IQ Nedir?
  |Ana Sayfa|   www.fencebilim.com                          Bilimsel Haberler - Egitim - Teknoloji -  Bulus  - Fizik - Kimya - Biyoloji - icat - Sanat
  IQ (Zihinsel Zeka) Nedir?
 

En geniş manasıyla bir genel zihin gücü anlamında ifade edilir. Psikolog Terman’a göre, zekâ “mücerret (soyut) düşünme yeteneği” dir. Davis, zekâyı, “edinilen bilgilerden faydalanarak meseleleri halletme kabiliyeti” olarak açıklar. Stern ise, “yeni karşılaşılan hallerin gereklerini, düşünme yeteneğinden faydalanarak karşılayabilme, yeni hayat şartlarına uyabilme gücü” olarak görür. Bergson’un klâsik tarifine göre zekâ, “evvelce elde edilmiş tecrübe ve bilgilerden istifade ederek bugünkü hayat meselelerini çözmek ve hayat şartlarına uymak kabiliyeti” dir. Hinsie ise zekâyı, üç ana gruba ayırarak tarif etmektedir. Bu müellife göre, abstre (mücerret, soyut) fikir ve sembolleri anlama ve kullanma kabiliyeti teorik zekâyı; muhtelif makine ve âletleri anlama, çalıştırma ve keşfetme kabiliyeti mekanik zekâyı, insani münasebet ve içtimai hâdiselerle ilgili durumlarda akıllı ve mantıkî bir şekilde hareket etmek kabiliyeti ise sosyal zekâyı teşkil etmektedir.


 
 

 

 
 

Zekâ, akılla karıştırılmamalıdır. Zekâ, bir meleke, bir alışkanlıktır. Bu kuvvet yardımı ile insan, bilinen şeylerden bilinmeyenleri çıkarır. Delilleri toplayarak aranılan şeyleri bulur. Zekâ, sebep ile netice arasındaki bağlılıkları bulmak, benzeyiş ve ayrılışları anlamaktır. Akıl anlayıcı bir kuvvettir. Hakkı batıldan, iyiyi kötüden, faydalıyı zararlıdan ayırt etmek için yaratılmıştır. İsviçreli Clapare de zekâyı, “yeni icap ve vaziyetlere, zihnin en iyi şekilde uyması” diye anlatmıştır. Yani muhite uymayı sağlayan bir kuvvettir. Tek hücreli hayvanlar, muhitin yalnız tesir etmesi ile hal değiştirerek bu tepkiye uyar. Daha ileri olan eklembacaklılarda, tepkilere içgüdüler de katılır. Kemikli hayvanlarda, bu iki kuvvete alışkanlık da karışır. En yüksek hayvanlarda ve insanlarda ise, muhite uymak için yeni bir faaliyet, bir davranış ortaya çıkar ki, bu da zekâdır.

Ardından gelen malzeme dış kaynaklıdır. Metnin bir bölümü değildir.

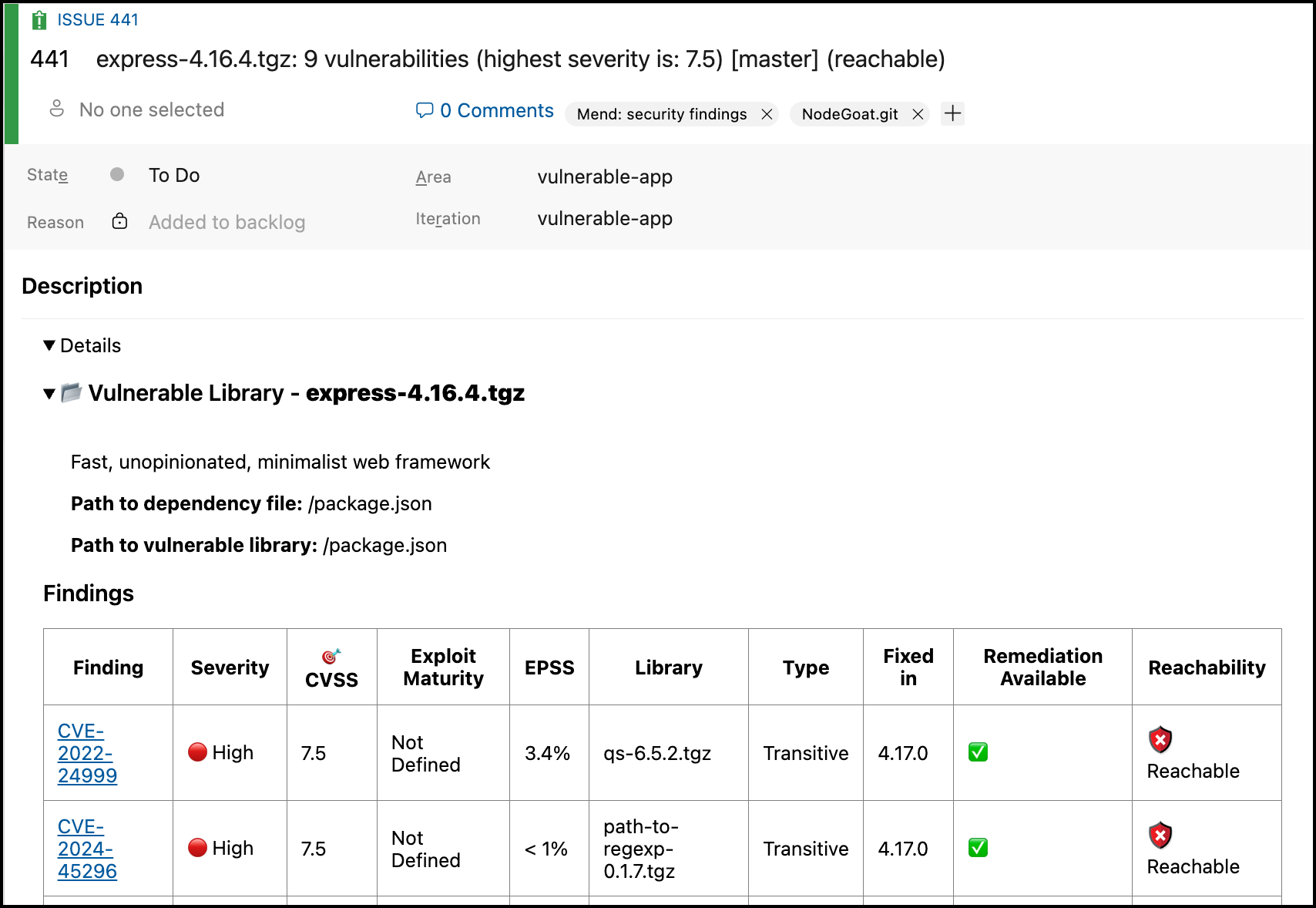Collapse the Vulnerable Library section triangle

pyautogui.click(x=49, y=394)
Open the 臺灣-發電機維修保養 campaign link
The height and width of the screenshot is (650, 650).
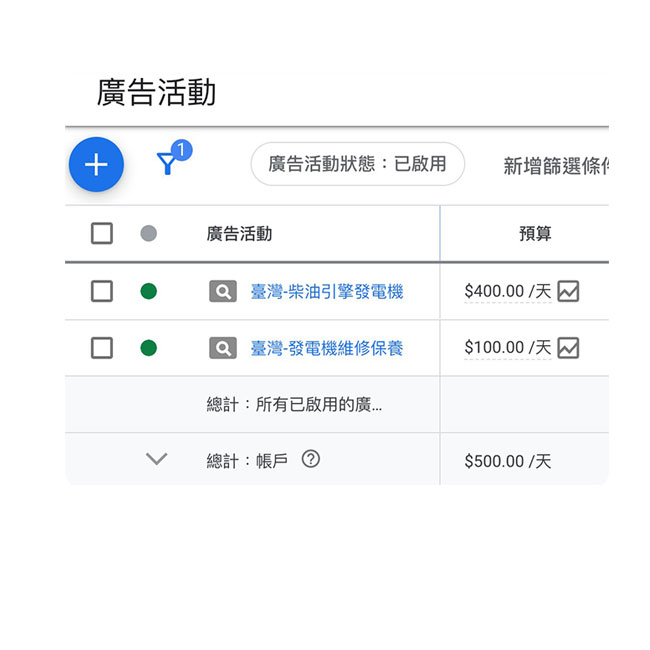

Bergson diyor ki: “He r asrın geri kalmış kısımları, tabiata uymak, hayvanlar ve kendileri arasında münasebet kurmak için âletler yapmıştır. Bu aletler, zekâ ile yapılmıştır.” Alet yapmak, teknikte yükselmek akla değil, zekâya alâmettir. Zekâ, içgüdüden yukarı, akıldan aşağı, bir şuur basamağıdır. Aklın tatbikçisi gibi olan zekâ, akıldan önce teşekkül etmektedir. Akıllı kişiler, teorik yollar ve kaideler ortaya koyar. Zeki kimse, bunların pratiğe tatbikini sağlar. Zekâ düşünebilme kuvvetidir. Fakat, düşüncelerin doğru olması için, akıl lâzımdır. Zeki insan düşüncelerinin doğru olabilmesi için bir takım prensiplere muhtaçtır. Bu prensipleri idare eden akıldır.

Her zeki kimseyi akıllı sanmak doğru değildir. Zeki bir kimse, büyük bir kumandan olabilir. Akıllı kimselerden öğrendiği usulleri, yeni harp vaziyetlerine uydurarak, kıtaları fethedebilir. Fakat aklı az ise, bir hata ile, başarıları felâkete döner. Meselâ Napolyon’un zekâ saçan askerî plânları, zaferleri ve akılsız hareketlerinin sonu olan felâketleri meydandadır. Üçüncü Selim Han zamanında, Napolyon’un, Suriye’de, İslâm askerleri karşısında bozguna uğrayarak nasıl kaçtığı tarihlerde yazılıdır. Bir aslanın zekâsı, insan zekâsı kadar kuvvetli olsaydı, bu aslan öteki aslanlardan, on bin kat daha çok korkunç olurdu.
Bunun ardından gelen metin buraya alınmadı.